Pour un Etat Palestinien - Contre la politique d’Israël

AFPS 14, vendredi 18 janvier 2008

Après quelques mois d’interruption, le groupe AFPS-​​14 reprend sa pra­tique du tract mensuel de sen­si­bi­li­sation dis­tribué en centre ville.

LA COM­MU­NI­CATION


- Les media ont pré­senté la confé­rence d’Annapolis comme la relance du pro­cessus de paix devant aboutir à un accord israélo-​​palestinien en 2008 avec la création d’un État palestinien.
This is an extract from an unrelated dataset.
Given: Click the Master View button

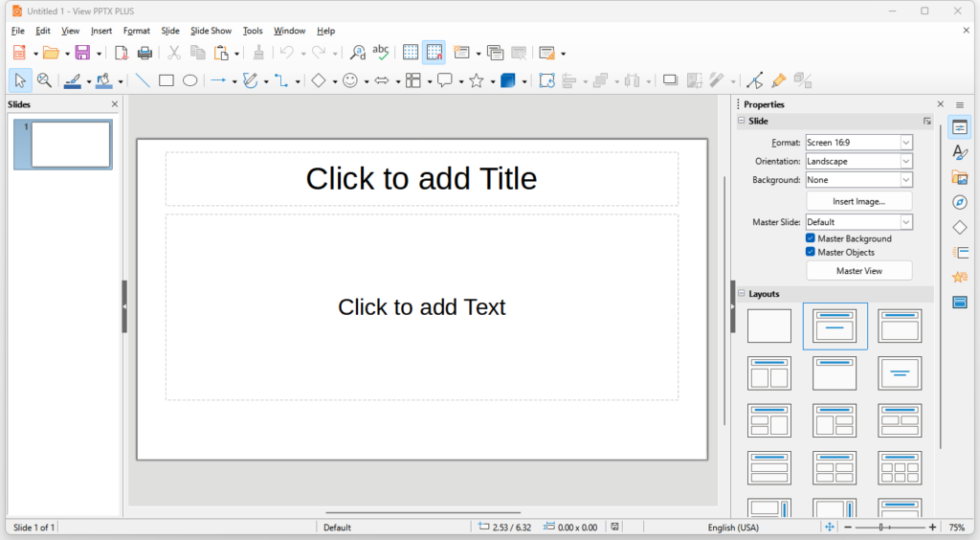Looking at the screenshot, I should [x=858, y=271].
- Ehud Olmert, premier ministre d’Israël, a évoqué, dans une interview au Jeru­salem Post en ce début d’année, le néces­saire partage de Jéru­salem entre Israé­liens et Pales­ti­niens et rappelé la réfé­rence des pays amis d’Israël aux fron­tières de 1967.

ET LA RÉALITÉ

- Avant et après cette confé­rence, le gou­ver­nement israélien a décidé le finan­cement de cen­taines de nou­velles construc­tions dans les colonies, toutes illé­gales selon le droit international.
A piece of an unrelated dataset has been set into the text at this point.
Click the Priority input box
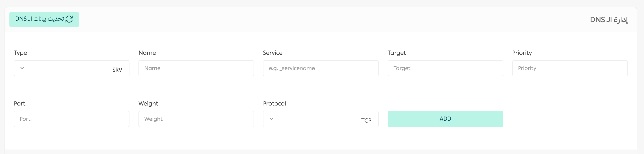The width and height of the screenshot is (644, 154). 570,68
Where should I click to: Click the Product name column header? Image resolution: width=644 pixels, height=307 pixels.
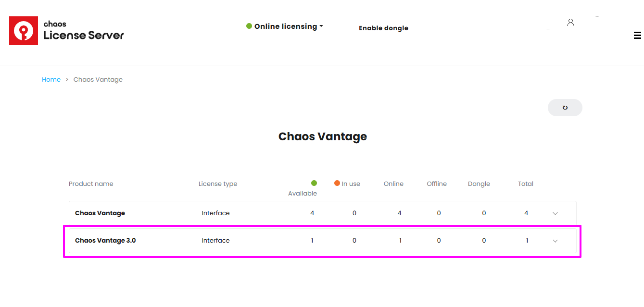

- Ehud Olmert précise dans la même interview qu’il n’envisage pas un retour aux lignes de 1967. Le mur d’apartheid continue sa pro­gression en inté­grant les plus grosses colonies à Israël, en par­ti­culier autour de Jéru­salem, avec annexions.

ISRAËL ET L’ÉTAT PALES­TINIEN

Depuis 1988 les Pales­ti­niens recon­naissent l’État d’Israël et ne reven­diquent que 22% de la Palestine his­to­rique pour leur État. Depuis 1967 la poli­tique d’occupation, de colo­ni­sation et d’annexion d’Israël (celles-​​ci n’ont jamais été plus actives que depuis l’accord d’Oslo) mani­feste le refus d’un État pales­tinien ; excepté, peut-​​être, sous la forme de quelques « ghettos » sous contrôle et domi­nation d’Israël, ceci pour éviter que la popu­lation arabe ne soit plus nom­breuse que la popu­lation juive dans le Grand Israël. La situation à Gaza donne une idée de ce qui attend les Palestiniens.
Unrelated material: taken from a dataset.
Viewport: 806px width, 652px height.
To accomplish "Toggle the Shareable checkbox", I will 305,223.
LA POLI­TIQUE ISRAÉ­LIENNE DÉMASQUÉE PAR UN ISRAÉLIEN

« La question pri­mor­diale pour le gou­ver­nement israélien n’est pas de savoir comment par­venir à la paix. La question pri­mor­diale pour Israël est plutôt comment trans­former son occu­pation, que le monde considère comme une situation tem­po­raire, en un fait poli­tique défi­nitif, reconnu par la com­mu­nauté inter­na­tionale. Comment, dès lors, conserver ses prin­ci­pales colonies, le « Grand » Jéru­salem et le contrôle sur les ter­ri­toires et les fron­tières sans appa­raître intran­si­geant ? » explique Jeff Halper, israélien anticolonialiste.

LES EXI­GENCES DU DROIT

Exi­geons l’application du droit et des réso­lu­tions de l’ONU : un État Pales­tinien sou­verain sur les fron­tières de 1967 avec Jérusalem-​​Est pour capitale et le droit au retour en Palestine des réfugiés.